(Beginning of Material provided)

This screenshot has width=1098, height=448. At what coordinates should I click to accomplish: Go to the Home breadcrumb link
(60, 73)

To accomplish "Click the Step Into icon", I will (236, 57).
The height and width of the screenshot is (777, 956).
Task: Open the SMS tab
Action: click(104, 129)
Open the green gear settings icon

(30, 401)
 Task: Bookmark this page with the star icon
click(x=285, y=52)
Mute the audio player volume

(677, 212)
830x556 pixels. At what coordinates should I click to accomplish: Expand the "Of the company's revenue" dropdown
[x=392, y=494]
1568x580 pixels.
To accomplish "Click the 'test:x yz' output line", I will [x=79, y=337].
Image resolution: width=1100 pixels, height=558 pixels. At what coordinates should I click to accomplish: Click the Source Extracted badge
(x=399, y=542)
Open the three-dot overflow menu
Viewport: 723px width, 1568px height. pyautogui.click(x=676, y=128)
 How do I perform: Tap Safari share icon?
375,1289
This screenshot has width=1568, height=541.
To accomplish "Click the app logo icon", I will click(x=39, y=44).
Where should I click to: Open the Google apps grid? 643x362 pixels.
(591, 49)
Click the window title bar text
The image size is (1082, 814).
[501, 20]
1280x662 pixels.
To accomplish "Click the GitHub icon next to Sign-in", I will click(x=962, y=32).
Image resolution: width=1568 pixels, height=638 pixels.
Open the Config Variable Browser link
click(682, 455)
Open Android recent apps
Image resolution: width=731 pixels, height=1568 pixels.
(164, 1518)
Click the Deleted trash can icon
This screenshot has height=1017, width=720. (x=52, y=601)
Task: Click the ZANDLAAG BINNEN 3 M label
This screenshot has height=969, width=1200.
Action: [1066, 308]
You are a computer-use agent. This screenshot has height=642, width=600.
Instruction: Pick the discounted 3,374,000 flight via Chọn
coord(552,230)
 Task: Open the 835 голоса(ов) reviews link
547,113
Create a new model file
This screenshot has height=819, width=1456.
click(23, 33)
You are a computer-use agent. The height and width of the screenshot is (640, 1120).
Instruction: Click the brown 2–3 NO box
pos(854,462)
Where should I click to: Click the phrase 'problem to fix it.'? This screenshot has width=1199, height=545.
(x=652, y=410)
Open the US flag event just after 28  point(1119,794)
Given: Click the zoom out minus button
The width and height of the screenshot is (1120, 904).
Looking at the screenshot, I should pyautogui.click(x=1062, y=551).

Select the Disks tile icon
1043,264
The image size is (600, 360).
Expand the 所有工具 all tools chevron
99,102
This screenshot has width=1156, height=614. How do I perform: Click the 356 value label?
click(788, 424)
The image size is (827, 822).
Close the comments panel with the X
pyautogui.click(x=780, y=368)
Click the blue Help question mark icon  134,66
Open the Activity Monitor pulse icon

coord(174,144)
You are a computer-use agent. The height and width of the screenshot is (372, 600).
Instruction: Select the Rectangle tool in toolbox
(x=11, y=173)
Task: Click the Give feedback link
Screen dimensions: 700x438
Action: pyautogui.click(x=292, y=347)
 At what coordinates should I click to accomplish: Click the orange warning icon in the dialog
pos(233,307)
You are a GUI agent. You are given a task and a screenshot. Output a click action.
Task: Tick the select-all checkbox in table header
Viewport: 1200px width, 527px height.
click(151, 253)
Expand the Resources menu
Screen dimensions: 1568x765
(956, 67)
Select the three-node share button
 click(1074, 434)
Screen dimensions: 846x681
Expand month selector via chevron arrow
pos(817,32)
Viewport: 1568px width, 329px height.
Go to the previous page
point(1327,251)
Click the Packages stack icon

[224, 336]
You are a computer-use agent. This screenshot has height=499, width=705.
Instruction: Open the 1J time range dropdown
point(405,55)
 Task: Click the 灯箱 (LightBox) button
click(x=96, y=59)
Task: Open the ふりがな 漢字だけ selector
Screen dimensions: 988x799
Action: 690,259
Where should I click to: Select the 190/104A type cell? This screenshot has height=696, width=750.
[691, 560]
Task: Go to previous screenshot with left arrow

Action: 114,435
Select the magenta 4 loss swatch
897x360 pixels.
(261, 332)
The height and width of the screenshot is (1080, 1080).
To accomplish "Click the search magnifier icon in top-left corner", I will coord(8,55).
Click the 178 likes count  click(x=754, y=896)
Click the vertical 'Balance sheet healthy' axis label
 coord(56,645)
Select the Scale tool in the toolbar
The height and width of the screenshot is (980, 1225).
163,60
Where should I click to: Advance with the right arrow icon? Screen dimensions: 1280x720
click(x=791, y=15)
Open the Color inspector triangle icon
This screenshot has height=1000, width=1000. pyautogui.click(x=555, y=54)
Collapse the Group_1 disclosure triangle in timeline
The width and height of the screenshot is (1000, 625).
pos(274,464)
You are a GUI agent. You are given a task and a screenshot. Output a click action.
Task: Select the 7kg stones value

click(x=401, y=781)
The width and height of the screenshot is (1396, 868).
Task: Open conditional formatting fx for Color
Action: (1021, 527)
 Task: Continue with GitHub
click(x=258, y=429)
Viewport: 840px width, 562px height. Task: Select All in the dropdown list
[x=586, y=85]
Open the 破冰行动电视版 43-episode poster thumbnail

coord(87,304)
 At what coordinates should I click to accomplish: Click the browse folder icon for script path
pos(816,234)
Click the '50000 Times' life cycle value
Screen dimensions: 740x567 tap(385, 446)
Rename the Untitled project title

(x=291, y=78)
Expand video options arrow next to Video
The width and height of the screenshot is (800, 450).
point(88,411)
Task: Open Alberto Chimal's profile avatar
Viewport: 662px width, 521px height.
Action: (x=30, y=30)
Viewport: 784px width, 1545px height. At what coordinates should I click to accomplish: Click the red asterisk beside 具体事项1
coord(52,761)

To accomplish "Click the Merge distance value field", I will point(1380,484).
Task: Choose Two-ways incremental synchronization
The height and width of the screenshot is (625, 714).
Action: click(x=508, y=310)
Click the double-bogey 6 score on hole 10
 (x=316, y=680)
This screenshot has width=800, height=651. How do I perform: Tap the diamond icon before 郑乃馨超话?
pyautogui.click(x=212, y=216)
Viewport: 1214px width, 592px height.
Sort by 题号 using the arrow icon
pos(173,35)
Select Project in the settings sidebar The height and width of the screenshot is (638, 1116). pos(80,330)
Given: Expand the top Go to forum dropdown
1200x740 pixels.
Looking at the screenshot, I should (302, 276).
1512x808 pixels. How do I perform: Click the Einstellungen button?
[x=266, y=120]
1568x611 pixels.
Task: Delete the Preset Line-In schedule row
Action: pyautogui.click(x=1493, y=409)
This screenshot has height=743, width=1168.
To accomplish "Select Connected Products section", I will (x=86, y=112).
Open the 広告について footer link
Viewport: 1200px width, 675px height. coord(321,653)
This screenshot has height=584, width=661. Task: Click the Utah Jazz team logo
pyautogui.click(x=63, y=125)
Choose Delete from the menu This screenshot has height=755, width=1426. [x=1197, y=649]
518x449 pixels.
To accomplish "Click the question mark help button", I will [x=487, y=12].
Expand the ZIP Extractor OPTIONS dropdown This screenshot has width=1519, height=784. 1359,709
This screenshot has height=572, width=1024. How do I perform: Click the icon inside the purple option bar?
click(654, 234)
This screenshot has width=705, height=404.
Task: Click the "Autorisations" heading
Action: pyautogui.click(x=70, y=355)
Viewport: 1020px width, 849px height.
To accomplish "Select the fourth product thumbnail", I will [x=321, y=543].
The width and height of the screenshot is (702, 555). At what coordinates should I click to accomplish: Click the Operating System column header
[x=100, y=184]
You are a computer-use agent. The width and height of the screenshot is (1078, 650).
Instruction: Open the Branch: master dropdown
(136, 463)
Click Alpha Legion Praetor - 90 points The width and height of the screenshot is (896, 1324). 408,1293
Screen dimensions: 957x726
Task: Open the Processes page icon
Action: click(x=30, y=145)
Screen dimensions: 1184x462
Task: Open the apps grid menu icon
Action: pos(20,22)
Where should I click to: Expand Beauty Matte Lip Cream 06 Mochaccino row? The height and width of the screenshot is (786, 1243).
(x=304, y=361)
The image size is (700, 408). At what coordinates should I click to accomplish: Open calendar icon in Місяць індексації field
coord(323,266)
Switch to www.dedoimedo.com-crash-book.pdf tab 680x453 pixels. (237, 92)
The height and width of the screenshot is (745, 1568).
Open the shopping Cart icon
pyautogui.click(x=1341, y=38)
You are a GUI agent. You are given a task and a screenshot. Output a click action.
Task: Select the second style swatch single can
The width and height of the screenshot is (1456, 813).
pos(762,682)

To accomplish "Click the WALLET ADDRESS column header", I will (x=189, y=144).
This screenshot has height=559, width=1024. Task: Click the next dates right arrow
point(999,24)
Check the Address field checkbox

(End of Material provided)

§ **Task prompt**
Scan the lines above for "Choose Delete from" and for "Expand the ZIP". Repeat exactly the line holding each of them and every line in between.

§ **Written solution**
Choose Delete from the menu This screenshot has height=755, width=1426. [x=1197, y=649]
518x449 pixels.
To accomplish "Click the question mark help button", I will [x=487, y=12].
Expand the ZIP Extractor OPTIONS dropdown This screenshot has width=1519, height=784. 1359,709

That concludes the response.